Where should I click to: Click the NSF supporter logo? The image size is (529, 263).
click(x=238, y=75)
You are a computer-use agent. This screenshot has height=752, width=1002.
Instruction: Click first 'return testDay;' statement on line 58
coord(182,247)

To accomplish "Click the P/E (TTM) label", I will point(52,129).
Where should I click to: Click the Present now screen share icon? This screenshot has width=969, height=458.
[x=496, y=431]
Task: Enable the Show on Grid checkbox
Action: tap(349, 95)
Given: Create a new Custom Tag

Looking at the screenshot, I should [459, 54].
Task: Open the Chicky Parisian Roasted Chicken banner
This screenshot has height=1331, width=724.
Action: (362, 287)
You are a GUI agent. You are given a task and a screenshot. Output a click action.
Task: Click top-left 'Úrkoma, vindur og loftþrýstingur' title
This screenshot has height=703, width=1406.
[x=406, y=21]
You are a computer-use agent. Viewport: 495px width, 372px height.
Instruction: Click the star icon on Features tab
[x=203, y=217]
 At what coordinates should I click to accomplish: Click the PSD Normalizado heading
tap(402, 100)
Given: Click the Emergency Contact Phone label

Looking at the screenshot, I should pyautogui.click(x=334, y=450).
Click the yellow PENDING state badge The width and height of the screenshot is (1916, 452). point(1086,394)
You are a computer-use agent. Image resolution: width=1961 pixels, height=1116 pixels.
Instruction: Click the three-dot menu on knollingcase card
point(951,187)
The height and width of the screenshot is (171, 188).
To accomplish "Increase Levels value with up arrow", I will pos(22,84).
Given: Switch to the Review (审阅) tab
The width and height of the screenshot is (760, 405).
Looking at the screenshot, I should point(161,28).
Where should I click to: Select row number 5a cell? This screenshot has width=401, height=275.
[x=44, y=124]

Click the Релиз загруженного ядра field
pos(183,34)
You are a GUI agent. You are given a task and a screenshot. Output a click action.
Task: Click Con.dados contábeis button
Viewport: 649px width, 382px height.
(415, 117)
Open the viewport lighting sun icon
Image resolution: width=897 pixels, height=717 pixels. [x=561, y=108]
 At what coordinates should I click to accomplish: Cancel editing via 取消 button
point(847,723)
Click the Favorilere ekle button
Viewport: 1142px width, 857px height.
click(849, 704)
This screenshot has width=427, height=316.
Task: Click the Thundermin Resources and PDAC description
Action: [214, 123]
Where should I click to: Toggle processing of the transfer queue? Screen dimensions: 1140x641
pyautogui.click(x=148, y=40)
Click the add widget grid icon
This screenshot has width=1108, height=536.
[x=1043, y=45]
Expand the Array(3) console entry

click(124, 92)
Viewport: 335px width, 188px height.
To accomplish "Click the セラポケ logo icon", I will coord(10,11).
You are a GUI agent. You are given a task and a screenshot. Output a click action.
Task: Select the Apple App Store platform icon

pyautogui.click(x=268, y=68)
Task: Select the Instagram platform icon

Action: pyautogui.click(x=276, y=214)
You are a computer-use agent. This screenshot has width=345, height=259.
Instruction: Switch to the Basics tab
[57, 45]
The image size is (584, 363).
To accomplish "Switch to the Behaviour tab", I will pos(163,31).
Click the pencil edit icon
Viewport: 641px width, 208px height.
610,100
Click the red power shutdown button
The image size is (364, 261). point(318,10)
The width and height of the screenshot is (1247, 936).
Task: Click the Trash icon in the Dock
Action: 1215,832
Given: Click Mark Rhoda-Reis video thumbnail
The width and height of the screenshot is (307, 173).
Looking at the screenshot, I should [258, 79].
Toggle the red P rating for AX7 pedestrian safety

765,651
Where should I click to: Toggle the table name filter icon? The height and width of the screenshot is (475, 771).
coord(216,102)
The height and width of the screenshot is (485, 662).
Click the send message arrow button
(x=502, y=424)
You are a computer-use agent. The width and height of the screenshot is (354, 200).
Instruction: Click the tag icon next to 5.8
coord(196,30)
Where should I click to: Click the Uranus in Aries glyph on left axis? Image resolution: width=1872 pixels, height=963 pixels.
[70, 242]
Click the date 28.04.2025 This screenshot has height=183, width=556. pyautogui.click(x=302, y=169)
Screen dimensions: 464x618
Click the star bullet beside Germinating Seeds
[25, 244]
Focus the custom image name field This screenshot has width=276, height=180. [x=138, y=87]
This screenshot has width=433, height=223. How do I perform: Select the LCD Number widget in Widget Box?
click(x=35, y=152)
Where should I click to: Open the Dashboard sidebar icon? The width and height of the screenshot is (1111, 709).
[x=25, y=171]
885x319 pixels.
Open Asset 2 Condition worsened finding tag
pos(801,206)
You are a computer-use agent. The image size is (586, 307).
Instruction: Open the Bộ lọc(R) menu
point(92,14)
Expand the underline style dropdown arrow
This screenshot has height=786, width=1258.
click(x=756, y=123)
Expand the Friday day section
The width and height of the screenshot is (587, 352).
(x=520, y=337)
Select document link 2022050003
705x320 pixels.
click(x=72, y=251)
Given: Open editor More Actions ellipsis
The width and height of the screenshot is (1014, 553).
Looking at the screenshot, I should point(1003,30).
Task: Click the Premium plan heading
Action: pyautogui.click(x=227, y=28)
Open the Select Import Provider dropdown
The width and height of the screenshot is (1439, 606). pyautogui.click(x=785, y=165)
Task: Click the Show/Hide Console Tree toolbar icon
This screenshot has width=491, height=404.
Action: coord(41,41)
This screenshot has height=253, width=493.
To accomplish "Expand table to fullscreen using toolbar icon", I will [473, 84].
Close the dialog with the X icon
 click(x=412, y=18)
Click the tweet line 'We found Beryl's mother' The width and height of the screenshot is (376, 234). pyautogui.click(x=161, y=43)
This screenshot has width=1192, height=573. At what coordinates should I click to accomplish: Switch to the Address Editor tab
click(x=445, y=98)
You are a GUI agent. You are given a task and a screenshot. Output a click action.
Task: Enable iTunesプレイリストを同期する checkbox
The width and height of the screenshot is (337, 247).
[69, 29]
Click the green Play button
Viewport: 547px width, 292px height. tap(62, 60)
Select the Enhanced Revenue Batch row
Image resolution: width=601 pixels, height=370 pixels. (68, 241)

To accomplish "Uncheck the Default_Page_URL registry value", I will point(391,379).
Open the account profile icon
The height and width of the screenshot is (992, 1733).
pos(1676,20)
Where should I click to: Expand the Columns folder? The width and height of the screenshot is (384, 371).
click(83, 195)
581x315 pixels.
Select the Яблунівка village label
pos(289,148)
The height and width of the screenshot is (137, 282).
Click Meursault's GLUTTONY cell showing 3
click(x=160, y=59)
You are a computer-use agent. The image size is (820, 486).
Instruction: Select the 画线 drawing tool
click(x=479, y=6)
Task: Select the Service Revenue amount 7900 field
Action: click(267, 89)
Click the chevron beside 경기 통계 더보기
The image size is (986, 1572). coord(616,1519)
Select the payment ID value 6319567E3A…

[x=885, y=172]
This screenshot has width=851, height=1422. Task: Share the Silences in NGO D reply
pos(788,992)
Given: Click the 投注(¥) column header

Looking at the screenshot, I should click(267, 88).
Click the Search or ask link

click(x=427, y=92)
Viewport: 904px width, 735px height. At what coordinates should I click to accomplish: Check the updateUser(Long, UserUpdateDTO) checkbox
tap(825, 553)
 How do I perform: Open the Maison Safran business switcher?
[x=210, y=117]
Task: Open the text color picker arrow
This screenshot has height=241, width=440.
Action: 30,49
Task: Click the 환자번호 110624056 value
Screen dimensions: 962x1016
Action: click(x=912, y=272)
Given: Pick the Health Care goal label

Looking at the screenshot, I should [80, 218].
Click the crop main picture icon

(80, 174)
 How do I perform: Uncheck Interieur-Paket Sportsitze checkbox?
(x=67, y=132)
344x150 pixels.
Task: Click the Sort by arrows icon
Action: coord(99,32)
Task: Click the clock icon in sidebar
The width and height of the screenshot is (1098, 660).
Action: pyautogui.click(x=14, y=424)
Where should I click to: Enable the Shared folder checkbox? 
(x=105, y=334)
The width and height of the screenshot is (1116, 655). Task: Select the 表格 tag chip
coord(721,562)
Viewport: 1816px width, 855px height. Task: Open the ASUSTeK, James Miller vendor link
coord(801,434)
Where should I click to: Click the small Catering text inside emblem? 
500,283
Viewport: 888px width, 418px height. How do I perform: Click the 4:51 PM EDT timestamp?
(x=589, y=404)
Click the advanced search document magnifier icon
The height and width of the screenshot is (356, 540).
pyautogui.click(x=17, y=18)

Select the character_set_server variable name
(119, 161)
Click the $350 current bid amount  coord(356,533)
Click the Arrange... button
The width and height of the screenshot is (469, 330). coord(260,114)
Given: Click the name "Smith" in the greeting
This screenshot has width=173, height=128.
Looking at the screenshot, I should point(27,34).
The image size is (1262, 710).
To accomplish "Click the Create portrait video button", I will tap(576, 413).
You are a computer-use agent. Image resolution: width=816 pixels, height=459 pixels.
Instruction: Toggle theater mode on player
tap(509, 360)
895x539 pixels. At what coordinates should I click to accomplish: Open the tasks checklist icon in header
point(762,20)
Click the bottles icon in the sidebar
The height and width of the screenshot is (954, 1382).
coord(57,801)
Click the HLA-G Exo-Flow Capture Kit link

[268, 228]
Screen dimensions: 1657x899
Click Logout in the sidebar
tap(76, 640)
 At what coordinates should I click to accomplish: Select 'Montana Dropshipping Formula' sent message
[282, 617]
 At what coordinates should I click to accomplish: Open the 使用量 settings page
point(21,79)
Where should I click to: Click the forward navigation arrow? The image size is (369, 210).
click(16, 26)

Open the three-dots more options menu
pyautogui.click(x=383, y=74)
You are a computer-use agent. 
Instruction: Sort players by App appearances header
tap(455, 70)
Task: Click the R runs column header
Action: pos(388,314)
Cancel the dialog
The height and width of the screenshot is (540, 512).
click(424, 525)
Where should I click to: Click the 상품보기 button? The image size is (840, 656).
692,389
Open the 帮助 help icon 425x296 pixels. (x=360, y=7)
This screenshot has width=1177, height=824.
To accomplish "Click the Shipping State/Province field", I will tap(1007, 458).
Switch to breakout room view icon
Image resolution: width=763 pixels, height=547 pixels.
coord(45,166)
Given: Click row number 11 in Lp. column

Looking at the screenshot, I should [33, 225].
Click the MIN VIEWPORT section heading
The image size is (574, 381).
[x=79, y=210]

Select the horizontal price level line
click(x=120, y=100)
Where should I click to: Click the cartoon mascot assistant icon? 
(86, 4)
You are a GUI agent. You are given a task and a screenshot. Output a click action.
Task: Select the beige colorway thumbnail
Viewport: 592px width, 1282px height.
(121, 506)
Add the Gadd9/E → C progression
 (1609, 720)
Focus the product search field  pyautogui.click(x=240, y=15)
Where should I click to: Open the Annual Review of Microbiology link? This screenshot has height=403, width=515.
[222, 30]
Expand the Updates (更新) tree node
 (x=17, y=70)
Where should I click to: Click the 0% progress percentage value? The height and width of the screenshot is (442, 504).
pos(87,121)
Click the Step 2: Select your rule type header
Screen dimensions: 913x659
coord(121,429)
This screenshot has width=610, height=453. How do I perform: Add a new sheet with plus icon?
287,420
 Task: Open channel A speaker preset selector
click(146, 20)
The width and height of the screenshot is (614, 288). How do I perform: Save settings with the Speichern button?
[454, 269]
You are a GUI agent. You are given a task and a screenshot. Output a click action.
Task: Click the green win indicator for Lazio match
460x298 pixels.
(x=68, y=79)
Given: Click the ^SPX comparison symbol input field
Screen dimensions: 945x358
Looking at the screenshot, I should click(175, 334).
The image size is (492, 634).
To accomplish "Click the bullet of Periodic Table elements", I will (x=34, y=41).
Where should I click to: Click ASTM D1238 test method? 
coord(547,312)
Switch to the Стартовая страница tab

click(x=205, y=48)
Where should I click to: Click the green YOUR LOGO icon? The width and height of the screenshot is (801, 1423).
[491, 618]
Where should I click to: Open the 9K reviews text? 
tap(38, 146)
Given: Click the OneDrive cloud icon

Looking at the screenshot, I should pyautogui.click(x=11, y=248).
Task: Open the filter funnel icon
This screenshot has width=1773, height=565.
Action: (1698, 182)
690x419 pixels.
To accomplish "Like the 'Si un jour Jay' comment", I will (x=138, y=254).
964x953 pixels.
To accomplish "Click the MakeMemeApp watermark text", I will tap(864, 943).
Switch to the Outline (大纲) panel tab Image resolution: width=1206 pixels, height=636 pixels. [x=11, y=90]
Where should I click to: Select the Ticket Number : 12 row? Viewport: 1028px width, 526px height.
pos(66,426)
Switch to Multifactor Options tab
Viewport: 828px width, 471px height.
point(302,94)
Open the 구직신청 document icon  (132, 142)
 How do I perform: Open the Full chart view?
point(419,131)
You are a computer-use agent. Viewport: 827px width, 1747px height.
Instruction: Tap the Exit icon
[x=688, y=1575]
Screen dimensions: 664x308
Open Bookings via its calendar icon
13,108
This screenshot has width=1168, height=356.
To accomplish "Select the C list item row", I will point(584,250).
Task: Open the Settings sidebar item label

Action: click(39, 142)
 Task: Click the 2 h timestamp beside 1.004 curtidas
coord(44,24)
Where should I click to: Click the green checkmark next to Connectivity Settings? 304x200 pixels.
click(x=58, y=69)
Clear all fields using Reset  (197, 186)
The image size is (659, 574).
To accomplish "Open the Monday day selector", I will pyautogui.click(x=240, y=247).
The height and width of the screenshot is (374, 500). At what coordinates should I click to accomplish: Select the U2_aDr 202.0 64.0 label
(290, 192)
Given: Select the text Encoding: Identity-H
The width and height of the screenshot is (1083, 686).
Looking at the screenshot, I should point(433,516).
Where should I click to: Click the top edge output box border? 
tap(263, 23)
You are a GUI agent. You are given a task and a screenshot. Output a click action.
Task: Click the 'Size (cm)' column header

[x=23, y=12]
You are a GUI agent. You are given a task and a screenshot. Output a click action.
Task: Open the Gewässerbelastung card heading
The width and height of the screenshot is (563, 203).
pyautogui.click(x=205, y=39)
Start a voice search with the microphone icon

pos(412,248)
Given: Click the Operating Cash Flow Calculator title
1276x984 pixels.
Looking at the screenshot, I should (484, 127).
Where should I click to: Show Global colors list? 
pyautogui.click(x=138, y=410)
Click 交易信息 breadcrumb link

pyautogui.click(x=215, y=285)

** Instructions to follow **
One number should be returned: how many lines in the records contain the word "toolbar".

** Written answer **
2